How'd that happen? This kid was can't-miss as a McDonald's All-American out of high school.
As a freshman at North Carolina, he teased us with flashes of mesmerizing athleticism and eye-opening versatility.
At the time, McAdoo was set up perfectly in position to play to his strengths while surrounded by stars at every position—Kendall Marshall at the point, Reggie Bullock and Harrison Barnes on the wings, John Henson at the 4 and Tyler Zeller at the 5.
And McAdoo's strengths haven't changed—they center around his ability to make plays without the ball in his hands.
His role and responsibilities were clear his freshman year, and they didn't require much decision-making or ball skills, given how little he was featured in such a stacked lineup.
But then summer 2012 hit, and Barnes, Marshall, Henson and Zeller all went pro.
Not McAdoo, who stuck around for a featured role as a sophomore. And that's when it all went wrong.
With extra touches in the offense and plays designed for him to create, McAdoo has struggled mightily with decision-making, shot selection and efficiency overall. Despite his 6'9" size and wide-receiver-like athleticism, he shot just 44.5 percent from the floor as a sophomore and 45.8 percent as a junior.
Instead of praising his increased scoring output (14.4 points per game in 2012-13, 14.2 in 2013-14), scouts have questioned his limitations and future outlook.
McAdoo didn't hit one three-pointer in three years at North Carolina, where he shot below 58 percent from the stripe over his last two. In 2013-14, he made just 21.6 percent of his total jump shots, per Derek Bodner of DraftExpress.
While there was likely hope he could develop into a small or combo forward, his inconsistent jumper, lack of range and limited off-the-dribble game pretty much kills that thought.
Without the necessary skills to play the wing, McAdoo projects more as a power forward in the NBA. Only he averaged just 6.8 boards and shot just 55 percent around the rim, per Dylan Burkhardt of ShotAnalytics.com, last season.
McAdoo struggles playing through and finishing after contact, a bad sign for a forward who isn't much of a threat from outside.
Just like that, McAdoo's pre-NBA label, which used to read "versatile," has gotten flipped upside and now says "tweener" in bold font.
And it destroyed his NBA draft stock.
However, it's not over for McAdoo.
ProBasketballTalk's Dan Feldman notes how, with only 13 players under guaranteed contracts in Golden State, McAdoo will have a real chance to make this roster.

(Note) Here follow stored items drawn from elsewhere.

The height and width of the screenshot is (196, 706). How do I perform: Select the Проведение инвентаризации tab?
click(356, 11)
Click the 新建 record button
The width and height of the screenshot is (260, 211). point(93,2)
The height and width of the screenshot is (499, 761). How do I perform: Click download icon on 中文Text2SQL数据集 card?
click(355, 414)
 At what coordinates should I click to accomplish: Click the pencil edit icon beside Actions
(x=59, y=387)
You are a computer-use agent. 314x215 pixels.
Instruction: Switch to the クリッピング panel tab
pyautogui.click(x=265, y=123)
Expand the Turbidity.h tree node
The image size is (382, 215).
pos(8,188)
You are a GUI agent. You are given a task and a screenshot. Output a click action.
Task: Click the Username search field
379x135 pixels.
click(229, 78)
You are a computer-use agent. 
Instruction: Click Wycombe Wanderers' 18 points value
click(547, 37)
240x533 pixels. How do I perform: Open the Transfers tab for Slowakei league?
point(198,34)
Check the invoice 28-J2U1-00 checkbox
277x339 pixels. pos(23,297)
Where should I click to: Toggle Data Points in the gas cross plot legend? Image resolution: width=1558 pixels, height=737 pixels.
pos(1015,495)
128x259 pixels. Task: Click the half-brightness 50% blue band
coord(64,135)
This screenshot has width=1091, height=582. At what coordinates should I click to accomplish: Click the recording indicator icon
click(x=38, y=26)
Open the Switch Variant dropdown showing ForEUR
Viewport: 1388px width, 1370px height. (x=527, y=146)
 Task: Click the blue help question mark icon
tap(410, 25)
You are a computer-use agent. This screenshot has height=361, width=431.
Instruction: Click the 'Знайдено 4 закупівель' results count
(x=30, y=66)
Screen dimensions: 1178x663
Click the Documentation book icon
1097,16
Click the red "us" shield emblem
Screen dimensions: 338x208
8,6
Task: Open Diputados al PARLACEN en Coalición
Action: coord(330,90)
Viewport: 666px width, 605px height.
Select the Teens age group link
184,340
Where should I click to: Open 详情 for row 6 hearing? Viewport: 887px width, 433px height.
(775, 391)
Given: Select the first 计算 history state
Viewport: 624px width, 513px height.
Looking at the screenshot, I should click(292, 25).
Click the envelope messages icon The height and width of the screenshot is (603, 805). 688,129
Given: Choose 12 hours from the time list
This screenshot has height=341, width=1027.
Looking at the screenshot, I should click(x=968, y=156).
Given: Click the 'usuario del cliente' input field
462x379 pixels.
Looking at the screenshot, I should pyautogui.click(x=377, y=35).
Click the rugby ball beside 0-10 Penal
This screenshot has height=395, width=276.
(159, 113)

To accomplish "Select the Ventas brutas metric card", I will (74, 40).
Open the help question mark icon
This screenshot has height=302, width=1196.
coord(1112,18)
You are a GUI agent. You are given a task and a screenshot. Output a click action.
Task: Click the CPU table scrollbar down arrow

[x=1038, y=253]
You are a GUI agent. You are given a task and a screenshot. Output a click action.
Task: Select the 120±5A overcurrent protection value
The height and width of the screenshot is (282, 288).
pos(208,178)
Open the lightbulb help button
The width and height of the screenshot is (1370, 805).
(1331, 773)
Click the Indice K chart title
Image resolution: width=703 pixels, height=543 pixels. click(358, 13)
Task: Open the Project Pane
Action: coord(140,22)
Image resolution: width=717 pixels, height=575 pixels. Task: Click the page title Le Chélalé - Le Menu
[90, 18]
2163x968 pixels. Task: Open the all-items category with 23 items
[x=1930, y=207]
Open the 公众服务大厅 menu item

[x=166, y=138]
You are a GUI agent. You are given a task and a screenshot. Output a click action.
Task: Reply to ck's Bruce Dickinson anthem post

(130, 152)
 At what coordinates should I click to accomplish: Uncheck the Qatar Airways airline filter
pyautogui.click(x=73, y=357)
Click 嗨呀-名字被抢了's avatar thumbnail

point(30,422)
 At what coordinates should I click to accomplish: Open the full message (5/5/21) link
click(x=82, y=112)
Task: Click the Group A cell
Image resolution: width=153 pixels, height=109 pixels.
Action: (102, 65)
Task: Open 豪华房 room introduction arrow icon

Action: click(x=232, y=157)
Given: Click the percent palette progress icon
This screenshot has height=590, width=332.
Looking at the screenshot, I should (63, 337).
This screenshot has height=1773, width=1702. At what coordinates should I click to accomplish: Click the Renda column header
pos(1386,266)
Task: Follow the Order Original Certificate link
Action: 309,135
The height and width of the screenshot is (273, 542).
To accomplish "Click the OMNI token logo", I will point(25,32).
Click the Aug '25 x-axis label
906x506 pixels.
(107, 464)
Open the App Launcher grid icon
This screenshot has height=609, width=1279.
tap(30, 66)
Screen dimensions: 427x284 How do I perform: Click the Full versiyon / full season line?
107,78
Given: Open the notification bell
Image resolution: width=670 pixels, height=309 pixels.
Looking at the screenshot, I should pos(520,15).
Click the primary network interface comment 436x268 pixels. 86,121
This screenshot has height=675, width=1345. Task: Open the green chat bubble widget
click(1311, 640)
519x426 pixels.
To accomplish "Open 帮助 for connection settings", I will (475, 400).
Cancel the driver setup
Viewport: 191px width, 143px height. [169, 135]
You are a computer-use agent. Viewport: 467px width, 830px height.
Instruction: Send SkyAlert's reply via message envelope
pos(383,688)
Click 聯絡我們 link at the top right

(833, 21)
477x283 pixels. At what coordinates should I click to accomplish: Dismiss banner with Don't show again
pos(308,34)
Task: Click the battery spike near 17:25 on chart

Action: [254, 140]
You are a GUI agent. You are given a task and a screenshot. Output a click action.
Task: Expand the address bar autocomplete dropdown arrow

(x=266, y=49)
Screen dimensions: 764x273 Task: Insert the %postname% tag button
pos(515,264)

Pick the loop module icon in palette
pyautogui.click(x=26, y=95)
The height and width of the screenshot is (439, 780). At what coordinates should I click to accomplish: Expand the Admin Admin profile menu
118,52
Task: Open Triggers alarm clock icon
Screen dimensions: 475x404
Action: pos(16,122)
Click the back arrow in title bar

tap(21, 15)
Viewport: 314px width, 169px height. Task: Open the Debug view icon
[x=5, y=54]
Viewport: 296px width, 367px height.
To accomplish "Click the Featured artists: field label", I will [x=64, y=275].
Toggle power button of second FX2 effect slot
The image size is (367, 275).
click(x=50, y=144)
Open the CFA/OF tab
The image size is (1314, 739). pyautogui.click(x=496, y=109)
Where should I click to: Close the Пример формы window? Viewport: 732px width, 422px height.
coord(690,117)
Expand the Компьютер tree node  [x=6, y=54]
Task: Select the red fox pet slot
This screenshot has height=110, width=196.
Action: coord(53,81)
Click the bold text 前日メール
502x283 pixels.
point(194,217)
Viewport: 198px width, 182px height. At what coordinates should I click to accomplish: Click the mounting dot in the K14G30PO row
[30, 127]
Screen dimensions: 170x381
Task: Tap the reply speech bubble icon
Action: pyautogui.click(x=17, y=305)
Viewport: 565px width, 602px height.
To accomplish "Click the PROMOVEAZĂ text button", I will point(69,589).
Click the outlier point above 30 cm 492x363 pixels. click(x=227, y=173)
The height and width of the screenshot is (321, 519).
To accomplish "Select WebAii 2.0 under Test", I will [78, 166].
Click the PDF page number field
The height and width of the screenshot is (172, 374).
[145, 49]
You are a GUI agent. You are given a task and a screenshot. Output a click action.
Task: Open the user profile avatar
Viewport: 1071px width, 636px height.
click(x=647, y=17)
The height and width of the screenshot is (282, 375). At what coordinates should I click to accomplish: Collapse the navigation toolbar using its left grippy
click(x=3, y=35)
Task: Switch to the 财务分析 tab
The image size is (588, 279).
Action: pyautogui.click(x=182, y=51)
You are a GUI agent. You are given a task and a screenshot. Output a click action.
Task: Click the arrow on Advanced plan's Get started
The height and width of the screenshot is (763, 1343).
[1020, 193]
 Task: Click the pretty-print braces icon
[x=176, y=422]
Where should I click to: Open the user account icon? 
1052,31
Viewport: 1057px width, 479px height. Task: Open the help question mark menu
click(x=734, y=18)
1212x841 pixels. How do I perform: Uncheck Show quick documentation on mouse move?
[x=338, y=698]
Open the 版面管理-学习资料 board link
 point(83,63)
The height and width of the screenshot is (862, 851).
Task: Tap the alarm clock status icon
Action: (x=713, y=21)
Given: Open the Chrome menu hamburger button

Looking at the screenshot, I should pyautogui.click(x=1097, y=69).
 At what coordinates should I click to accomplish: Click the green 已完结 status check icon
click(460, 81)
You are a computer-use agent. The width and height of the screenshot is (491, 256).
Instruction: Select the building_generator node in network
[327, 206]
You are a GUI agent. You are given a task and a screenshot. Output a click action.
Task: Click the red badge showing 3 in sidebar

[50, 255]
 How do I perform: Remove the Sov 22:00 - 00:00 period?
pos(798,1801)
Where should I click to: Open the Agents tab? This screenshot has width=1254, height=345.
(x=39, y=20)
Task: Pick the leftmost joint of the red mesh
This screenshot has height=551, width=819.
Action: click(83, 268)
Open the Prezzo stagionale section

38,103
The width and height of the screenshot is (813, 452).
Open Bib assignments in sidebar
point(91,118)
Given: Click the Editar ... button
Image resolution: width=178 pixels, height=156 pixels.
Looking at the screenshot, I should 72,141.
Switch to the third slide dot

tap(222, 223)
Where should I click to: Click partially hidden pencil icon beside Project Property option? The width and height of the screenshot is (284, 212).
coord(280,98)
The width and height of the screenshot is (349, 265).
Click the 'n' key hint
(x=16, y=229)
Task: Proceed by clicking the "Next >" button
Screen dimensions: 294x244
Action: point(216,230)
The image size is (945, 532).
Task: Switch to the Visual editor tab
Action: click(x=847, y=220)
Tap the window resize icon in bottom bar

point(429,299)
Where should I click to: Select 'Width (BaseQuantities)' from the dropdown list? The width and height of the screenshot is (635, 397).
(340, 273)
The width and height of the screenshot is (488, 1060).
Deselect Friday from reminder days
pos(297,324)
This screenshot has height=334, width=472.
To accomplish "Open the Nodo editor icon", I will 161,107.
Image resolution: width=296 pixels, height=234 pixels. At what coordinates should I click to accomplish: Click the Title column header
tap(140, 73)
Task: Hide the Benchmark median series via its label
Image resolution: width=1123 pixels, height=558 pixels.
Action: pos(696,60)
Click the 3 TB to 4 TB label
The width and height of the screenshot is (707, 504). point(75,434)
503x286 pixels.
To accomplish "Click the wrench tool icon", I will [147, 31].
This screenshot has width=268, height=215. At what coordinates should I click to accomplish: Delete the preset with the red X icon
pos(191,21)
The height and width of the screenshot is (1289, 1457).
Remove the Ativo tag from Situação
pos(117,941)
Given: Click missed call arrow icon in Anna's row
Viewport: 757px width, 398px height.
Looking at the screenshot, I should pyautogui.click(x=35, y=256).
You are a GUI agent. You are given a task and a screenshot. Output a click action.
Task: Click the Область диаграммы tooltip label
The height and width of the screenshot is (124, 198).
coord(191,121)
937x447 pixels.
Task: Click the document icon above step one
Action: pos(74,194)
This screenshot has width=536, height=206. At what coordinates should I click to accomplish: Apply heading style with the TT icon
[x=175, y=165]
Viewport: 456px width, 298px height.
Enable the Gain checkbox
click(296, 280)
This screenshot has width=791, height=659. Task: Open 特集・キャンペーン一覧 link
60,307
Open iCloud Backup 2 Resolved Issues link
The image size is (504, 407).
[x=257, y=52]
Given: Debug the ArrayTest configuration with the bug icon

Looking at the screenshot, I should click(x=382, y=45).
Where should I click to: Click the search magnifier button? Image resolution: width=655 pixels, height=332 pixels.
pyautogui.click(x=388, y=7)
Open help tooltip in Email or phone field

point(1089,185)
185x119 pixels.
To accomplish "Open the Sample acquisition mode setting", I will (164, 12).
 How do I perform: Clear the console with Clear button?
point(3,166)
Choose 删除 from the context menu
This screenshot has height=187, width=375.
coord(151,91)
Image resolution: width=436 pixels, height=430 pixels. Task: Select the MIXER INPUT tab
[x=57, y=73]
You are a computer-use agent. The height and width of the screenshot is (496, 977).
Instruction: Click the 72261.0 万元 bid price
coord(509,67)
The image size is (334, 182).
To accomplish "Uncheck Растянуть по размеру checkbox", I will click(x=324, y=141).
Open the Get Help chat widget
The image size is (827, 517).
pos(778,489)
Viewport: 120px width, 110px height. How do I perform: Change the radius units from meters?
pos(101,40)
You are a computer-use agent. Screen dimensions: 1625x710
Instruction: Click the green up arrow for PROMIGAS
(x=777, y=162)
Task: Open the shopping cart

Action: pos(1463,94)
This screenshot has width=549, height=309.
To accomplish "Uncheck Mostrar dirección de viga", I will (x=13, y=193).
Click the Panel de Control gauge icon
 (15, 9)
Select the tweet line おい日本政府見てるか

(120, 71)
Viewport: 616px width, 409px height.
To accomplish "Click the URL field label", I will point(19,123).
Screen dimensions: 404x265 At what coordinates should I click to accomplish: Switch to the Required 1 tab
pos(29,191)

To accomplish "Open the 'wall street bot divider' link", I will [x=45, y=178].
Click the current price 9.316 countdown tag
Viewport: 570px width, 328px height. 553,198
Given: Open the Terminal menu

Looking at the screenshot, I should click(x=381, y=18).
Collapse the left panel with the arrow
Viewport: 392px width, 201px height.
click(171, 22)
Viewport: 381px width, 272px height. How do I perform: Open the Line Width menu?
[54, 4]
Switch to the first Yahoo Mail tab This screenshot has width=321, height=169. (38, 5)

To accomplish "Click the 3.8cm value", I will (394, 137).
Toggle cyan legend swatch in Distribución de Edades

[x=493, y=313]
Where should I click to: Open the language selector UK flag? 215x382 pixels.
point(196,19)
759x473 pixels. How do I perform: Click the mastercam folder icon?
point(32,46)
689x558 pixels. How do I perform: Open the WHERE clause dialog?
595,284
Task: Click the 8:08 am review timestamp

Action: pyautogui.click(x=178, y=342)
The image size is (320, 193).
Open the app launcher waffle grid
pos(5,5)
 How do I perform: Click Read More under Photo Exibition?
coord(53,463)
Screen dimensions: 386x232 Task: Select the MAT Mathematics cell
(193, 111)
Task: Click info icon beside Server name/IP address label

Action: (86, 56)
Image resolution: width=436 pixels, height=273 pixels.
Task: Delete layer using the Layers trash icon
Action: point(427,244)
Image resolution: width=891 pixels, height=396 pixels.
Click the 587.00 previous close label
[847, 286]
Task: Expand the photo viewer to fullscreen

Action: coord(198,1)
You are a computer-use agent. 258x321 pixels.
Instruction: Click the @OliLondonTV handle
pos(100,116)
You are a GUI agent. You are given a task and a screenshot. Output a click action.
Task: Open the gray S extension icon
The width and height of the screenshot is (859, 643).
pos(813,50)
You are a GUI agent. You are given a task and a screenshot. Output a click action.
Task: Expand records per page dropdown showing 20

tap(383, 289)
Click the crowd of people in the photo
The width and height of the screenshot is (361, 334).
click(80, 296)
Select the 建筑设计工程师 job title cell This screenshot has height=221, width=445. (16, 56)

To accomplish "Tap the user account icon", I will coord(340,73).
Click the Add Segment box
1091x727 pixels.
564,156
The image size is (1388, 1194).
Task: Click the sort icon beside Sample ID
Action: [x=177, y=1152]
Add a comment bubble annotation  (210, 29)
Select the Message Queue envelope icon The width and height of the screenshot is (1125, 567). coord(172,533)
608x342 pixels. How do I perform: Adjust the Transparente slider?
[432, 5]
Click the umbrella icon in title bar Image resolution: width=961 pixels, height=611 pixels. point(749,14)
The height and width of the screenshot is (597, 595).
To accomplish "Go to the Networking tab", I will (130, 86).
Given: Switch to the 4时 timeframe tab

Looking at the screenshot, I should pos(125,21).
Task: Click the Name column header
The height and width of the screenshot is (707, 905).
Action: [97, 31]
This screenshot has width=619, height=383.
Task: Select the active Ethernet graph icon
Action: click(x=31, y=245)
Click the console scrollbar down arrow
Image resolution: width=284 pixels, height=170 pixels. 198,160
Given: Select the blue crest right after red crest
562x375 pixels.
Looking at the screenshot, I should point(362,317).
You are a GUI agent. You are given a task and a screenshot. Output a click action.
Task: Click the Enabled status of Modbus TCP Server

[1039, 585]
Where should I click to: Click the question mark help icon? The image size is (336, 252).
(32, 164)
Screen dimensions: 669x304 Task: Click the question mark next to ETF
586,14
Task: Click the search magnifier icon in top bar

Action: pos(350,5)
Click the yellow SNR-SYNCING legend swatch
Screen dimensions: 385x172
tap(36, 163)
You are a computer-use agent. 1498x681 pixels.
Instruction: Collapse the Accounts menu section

And there's no denying McAdoo's natural talent—he just has to figure out how to channel it into NBA activity.
It will more than likely have to come in a role that keeps him off the ball, where he can finish plays as a cutter, slasher, weapon on the break and cleanup man around the rim. That's McAdoo's bread and butter and what he's capable of bringing to Golden State—catching-and-scoring in the lane, tipping in misses, sneaking backdoor for an alley-oop.
You want McAdoo reacting with his legs and his athleticism off the ball—not thinking while it's still in his hands.
“Right now I am excited about fulfilling my dream to play in the NBA and do what I have to do to take that next step,” McAdoo said via Andrew Carter of the NewsObserver.com following his decision to enter the draft after his junior year.
The next step for McAdoo is finding a way to stick. And despite all his flaws and holes, he'll have a darn good opportunity in Golden State.
If McAdoo can sell the Warriors on his energy and activity—a guy who makes things happen without needing his number called—there's a chance he can carve out a niche for himself as a spark plug up front.